YOUR TASK:
Exactly as given, write out all the entries again.

• • • •

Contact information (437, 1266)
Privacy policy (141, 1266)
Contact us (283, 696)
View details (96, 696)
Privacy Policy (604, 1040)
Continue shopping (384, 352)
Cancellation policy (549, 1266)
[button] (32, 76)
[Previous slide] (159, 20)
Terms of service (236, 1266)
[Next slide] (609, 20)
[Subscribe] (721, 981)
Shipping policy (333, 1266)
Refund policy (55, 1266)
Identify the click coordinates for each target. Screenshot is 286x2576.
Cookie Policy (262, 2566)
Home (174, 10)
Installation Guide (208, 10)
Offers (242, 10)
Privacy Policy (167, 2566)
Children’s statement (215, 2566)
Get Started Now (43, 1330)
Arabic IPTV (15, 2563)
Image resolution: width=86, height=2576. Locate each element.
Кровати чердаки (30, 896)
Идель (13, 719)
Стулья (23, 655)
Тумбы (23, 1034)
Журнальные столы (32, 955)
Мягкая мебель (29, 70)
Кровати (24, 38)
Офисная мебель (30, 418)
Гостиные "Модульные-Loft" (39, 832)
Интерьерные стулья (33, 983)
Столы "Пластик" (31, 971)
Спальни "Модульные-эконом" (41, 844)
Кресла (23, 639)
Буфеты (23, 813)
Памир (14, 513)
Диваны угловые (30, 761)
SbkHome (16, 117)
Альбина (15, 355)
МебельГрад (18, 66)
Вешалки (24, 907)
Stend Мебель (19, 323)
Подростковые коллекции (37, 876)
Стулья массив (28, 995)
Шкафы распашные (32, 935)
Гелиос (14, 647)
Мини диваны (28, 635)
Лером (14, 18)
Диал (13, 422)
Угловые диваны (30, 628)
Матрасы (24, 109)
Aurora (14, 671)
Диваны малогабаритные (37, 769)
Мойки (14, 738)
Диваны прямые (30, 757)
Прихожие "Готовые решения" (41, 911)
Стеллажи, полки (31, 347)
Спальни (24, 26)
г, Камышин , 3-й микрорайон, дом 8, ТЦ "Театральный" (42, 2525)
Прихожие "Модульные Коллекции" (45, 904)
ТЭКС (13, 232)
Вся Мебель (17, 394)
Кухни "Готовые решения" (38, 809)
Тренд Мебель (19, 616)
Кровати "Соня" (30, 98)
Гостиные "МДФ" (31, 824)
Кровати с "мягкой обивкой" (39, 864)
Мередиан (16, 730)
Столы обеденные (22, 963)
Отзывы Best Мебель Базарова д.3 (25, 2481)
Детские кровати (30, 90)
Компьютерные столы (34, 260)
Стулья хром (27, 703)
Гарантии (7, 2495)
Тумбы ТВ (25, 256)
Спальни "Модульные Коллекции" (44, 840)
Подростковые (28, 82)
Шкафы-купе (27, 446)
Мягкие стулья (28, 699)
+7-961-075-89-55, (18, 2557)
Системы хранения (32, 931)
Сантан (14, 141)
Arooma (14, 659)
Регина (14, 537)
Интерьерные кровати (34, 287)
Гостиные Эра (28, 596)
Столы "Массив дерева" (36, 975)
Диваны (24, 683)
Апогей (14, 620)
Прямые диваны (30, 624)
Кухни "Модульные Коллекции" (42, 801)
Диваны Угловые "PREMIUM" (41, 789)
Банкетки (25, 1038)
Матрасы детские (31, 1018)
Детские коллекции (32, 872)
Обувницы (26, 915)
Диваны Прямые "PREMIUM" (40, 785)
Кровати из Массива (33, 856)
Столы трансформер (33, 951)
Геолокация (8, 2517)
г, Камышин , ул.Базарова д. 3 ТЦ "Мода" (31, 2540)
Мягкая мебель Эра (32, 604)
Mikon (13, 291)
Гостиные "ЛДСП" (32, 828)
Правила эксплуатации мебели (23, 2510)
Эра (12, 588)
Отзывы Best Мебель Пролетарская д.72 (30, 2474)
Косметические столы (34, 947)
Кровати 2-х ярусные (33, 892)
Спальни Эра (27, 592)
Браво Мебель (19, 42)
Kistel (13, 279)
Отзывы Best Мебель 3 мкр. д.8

• • • •

RESPONSE BOX:
Contact information (437, 1266)
Privacy policy (141, 1266)
Contact us (283, 696)
View details (96, 696)
Privacy Policy (604, 1040)
Continue shopping (384, 352)
Cancellation policy (549, 1266)
[button] (32, 76)
[Previous slide] (159, 20)
Terms of service (236, 1266)
[Next slide] (609, 20)
[Subscribe] (721, 981)
Shipping policy (333, 1266)
Refund policy (55, 1266)
Identify the click coordinates for each target. Screenshot is 286x2576.
Cookie Policy (262, 2566)
Home (174, 10)
Installation Guide (208, 10)
Offers (242, 10)
Privacy Policy (167, 2566)
Children’s statement (215, 2566)
Get Started Now (43, 1330)
Arabic IPTV (15, 2563)
Image resolution: width=86, height=2576. Locate each element.
Кровати чердаки (30, 896)
Идель (13, 719)
Стулья (23, 655)
Тумбы (23, 1034)
Журнальные столы (32, 955)
Мягкая мебель (29, 70)
Кровати (24, 38)
Офисная мебель (30, 418)
Гостиные "Модульные-Loft" (39, 832)
Интерьерные стулья (33, 983)
Столы "Пластик" (31, 971)
Спальни "Модульные-эконом" (41, 844)
Кресла (23, 639)
Буфеты (23, 813)
Памир (14, 513)
Диваны угловые (30, 761)
SbkHome (16, 117)
Альбина (15, 355)
МебельГрад (18, 66)
Вешалки (24, 907)
Stend Мебель (19, 323)
Подростковые коллекции (37, 876)
Стулья массив (28, 995)
Шкафы распашные (32, 935)
Гелиос (14, 647)
Мини диваны (28, 635)
Лером (14, 18)
Диал (13, 422)
Угловые диваны (30, 628)
Матрасы (24, 109)
Aurora (14, 671)
Диваны малогабаритные (37, 769)
Мойки (14, 738)
Диваны прямые (30, 757)
Прихожие "Готовые решения" (41, 911)
Стеллажи, полки (31, 347)
Спальни (24, 26)
г, Камышин , 3-й микрорайон, дом 8, ТЦ "Театральный" (42, 2525)
Прихожие "Модульные Коллекции" (45, 904)
ТЭКС (13, 232)
Вся Мебель (17, 394)
Кухни "Готовые решения" (38, 809)
Тренд Мебель (19, 616)
Кровати "Соня" (30, 98)
Гостиные "МДФ" (31, 824)
Кровати с "мягкой обивкой" (39, 864)
Мередиан (16, 730)
Столы обеденные (22, 963)
Отзывы Best Мебель Базарова д.3 (25, 2481)
Детские кровати (30, 90)
Компьютерные столы (34, 260)
Стулья хром (27, 703)
Гарантии (7, 2495)
Тумбы ТВ (25, 256)
Спальни "Модульные Коллекции" (44, 840)
Подростковые (28, 82)
Шкафы-купе (27, 446)
Мягкие стулья (28, 699)
+7-961-075-89-55, (18, 2557)
Системы хранения (32, 931)
Сантан (14, 141)
Arooma (14, 659)
Регина (14, 537)
Интерьерные кровати (34, 287)
Гостиные Эра (28, 596)
Столы "Массив дерева" (36, 975)
Диваны (24, 683)
Апогей (14, 620)
Прямые диваны (30, 624)
Кухни "Модульные Коллекции" (42, 801)
Диваны Угловые "PREMIUM" (41, 789)
Банкетки (25, 1038)
Матрасы детские (31, 1018)
Детские коллекции (32, 872)
Обувницы (26, 915)
Диваны Прямые "PREMIUM" (40, 785)
Кровати из Массива (33, 856)
Столы трансформер (33, 951)
Геолокация (8, 2517)
г, Камышин , ул.Базарова д. 3 ТЦ "Мода" (31, 2540)
Мягкая мебель Эра (32, 604)
Mikon (13, 291)
Гостиные "ЛДСП" (32, 828)
Правила эксплуатации мебели (23, 2510)
Эра (12, 588)
Отзывы Best Мебель Пролетарская д.72 (30, 2474)
Косметические столы (34, 947)
Кровати 2-х ярусные (33, 892)
Спальни Эра (27, 592)
Браво Мебель (19, 42)
Kistel (13, 279)
Отзывы Best Мебель 3 мкр. д.8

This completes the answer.